Et s’agissant des terroristes condamnés pour leurs crimes? Laurent Wauquiez est là aussi partisan de la manière forte. Il souhaite la mise en place "d’une peine de sûreté automatique, au moins en partie incompressible", l’interdiction du territoire pour les étrangers, et…remet l’option de la déchéance de nationalité pour les binationaux sur la table.

Fillon: "Le juge doit pouvoir priver quelqu'un de liberté"

François Fillon, invité d’Europe 1 ce 15 juin, emprunte lui des sentiers plus balisés et s’en tient au Code pénal:

"Il faut que toute personne revenant en France après être allé en Syrie soit arrêté, interrogé et passé devant un juge. il y a des dispositions du code pénal qui doivent être employées aujourd’hui pour permettre cela. A partir du moment où il y a intelligence avec l’ennemi, le juge doit pouvoir priver quelqu’un de liberté."

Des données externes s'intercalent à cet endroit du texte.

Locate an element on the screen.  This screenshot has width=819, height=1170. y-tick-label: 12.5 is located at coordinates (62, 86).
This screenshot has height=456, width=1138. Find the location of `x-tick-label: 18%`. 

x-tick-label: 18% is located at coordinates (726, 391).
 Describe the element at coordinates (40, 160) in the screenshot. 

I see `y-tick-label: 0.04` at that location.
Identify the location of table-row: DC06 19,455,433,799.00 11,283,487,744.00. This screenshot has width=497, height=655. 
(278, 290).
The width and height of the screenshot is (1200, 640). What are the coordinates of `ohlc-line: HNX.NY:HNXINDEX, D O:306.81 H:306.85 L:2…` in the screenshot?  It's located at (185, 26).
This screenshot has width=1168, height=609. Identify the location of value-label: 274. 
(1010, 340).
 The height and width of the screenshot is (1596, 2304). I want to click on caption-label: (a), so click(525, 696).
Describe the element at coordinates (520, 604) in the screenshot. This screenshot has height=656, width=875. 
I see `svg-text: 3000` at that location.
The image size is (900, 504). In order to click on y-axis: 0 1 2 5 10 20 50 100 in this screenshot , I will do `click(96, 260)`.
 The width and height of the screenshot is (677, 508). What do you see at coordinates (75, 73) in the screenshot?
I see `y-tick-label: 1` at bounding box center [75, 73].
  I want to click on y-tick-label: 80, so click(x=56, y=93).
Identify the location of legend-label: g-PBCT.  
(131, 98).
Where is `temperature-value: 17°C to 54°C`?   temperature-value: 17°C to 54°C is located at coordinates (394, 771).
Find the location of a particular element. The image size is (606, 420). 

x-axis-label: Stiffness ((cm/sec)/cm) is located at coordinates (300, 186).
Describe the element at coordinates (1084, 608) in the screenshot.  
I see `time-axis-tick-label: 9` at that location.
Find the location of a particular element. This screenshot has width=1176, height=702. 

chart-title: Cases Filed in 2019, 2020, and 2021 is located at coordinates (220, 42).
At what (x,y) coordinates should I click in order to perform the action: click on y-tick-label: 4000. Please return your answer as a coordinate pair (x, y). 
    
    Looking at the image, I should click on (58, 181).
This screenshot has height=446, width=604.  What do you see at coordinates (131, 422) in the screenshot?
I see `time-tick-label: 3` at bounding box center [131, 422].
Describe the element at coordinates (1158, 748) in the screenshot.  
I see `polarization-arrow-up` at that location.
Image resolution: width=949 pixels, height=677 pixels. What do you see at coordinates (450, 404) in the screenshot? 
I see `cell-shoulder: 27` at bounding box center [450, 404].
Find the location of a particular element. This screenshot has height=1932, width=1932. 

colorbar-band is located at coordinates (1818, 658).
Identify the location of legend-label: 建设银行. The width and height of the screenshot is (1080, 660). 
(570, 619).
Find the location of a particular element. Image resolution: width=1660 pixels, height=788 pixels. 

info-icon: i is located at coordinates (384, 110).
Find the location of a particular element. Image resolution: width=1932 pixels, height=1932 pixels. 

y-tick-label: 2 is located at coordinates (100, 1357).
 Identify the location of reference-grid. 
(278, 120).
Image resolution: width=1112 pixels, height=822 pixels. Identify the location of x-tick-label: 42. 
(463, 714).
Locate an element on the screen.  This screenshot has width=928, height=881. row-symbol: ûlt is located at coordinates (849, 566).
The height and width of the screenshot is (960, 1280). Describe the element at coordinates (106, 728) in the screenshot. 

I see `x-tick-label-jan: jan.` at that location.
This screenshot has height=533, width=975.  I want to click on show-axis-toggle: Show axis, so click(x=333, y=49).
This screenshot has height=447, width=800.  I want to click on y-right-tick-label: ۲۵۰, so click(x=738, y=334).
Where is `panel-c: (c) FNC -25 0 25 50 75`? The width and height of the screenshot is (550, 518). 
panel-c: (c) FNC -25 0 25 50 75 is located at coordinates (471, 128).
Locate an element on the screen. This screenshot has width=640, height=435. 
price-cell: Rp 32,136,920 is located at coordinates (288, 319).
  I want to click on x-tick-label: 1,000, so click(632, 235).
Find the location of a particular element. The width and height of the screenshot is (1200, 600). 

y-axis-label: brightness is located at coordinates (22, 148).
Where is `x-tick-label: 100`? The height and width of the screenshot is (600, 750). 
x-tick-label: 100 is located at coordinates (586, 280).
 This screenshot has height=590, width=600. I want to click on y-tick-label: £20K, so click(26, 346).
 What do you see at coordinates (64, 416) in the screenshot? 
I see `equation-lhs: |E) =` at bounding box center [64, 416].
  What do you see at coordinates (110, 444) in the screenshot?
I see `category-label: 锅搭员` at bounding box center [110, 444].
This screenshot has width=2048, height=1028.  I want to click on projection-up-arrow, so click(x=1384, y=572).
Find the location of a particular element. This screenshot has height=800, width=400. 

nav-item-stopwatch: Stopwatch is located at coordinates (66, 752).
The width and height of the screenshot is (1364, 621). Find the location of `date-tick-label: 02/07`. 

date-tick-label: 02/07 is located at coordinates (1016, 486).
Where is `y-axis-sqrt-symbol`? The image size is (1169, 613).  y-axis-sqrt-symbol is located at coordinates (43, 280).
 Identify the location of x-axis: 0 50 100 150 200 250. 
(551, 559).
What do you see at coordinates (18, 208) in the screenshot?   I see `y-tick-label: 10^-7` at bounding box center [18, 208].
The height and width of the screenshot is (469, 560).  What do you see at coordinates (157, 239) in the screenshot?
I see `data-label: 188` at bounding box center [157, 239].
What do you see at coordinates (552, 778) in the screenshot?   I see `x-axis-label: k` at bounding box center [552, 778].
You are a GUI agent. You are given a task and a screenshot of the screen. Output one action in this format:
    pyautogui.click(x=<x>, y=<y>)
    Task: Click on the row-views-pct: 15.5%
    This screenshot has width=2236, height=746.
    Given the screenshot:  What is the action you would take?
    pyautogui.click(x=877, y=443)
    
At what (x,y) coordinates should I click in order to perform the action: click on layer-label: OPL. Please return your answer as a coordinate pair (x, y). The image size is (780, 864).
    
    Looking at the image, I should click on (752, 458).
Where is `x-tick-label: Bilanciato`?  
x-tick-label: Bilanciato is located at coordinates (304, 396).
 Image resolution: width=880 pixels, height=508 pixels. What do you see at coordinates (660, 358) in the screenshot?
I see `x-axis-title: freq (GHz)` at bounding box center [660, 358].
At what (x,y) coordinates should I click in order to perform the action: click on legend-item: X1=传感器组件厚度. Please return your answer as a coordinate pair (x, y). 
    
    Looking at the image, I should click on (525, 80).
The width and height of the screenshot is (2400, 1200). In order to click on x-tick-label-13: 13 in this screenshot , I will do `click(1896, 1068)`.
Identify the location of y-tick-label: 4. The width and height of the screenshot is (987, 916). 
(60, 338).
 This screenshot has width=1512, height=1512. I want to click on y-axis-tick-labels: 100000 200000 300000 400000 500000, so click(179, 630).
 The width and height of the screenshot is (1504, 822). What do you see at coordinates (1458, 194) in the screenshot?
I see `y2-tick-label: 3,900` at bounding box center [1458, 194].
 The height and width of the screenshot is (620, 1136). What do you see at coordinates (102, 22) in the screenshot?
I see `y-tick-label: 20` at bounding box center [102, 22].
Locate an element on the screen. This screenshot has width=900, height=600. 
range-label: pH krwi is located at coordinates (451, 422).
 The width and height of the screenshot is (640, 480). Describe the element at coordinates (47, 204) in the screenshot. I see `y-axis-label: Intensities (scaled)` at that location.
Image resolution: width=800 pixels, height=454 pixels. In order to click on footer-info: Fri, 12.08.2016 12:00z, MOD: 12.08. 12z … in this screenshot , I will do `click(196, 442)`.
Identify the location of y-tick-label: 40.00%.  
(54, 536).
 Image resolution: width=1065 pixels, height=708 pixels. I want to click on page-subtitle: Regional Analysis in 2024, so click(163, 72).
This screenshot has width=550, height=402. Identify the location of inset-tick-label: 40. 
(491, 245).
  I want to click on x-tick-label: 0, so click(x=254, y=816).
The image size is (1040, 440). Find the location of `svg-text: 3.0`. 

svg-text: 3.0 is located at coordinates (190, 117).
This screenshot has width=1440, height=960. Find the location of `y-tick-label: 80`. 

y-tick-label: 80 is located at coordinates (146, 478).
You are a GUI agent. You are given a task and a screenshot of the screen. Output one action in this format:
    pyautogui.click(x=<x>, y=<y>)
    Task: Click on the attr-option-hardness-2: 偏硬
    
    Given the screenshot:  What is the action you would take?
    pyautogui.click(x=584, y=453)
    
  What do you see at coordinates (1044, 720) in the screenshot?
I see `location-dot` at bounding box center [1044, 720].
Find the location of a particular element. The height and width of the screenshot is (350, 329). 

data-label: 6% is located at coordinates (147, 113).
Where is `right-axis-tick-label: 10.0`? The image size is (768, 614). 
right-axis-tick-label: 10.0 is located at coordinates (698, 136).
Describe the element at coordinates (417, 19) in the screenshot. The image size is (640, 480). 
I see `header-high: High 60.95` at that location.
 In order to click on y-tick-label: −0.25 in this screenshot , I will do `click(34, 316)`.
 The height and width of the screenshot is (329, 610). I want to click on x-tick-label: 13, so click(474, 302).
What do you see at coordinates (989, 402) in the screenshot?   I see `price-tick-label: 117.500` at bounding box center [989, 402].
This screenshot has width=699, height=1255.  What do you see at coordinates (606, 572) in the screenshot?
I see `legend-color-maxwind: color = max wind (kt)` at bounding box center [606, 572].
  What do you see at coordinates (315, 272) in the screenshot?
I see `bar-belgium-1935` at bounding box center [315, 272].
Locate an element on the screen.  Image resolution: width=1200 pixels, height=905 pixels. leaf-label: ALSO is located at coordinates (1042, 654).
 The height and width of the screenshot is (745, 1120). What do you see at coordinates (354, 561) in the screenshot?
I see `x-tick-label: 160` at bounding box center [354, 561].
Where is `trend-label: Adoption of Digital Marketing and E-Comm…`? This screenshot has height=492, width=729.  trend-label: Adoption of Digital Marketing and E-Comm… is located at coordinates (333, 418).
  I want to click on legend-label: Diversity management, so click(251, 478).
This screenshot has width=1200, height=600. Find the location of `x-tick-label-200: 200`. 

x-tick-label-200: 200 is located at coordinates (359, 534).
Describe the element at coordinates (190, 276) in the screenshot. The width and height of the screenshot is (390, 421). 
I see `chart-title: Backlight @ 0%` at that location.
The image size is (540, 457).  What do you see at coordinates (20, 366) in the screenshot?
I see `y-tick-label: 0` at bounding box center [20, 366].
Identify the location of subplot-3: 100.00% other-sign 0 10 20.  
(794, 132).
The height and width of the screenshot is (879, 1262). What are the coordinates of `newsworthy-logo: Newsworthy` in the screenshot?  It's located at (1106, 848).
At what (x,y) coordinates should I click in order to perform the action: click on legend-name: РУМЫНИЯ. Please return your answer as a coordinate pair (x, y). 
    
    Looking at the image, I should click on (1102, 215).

Les centres de rétention ne retiennent pas en revanche le suffrage de l’ex-chef de gouvernement de Nicolas Sarkozy et à présent candidat à la primaire de la droite et du centre: "Il ne faut pas créer de Guantanamo en France et il ne faut pas mettre dans des camps de rétention des milliers de personnes sans aucun discernement, ce n’est pas la solution. La solution est l’application stricte du code pénal. Il faut maintenir l’état de droit tout en étant plus sévère."